[Saved dataset entries]
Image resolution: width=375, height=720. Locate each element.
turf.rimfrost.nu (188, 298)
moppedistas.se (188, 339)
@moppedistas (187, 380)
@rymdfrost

WORK TO COMPLETE: Rewrite the listing above so that "element" becomes "item" everywhere it appears, leaving everything else untouched.

RESPONSE FOR THIS EXERCISE:
Image resolution: width=375, height=720. Locate each item.
turf.rimfrost.nu (188, 298)
moppedistas.se (188, 339)
@moppedistas (187, 380)
@rymdfrost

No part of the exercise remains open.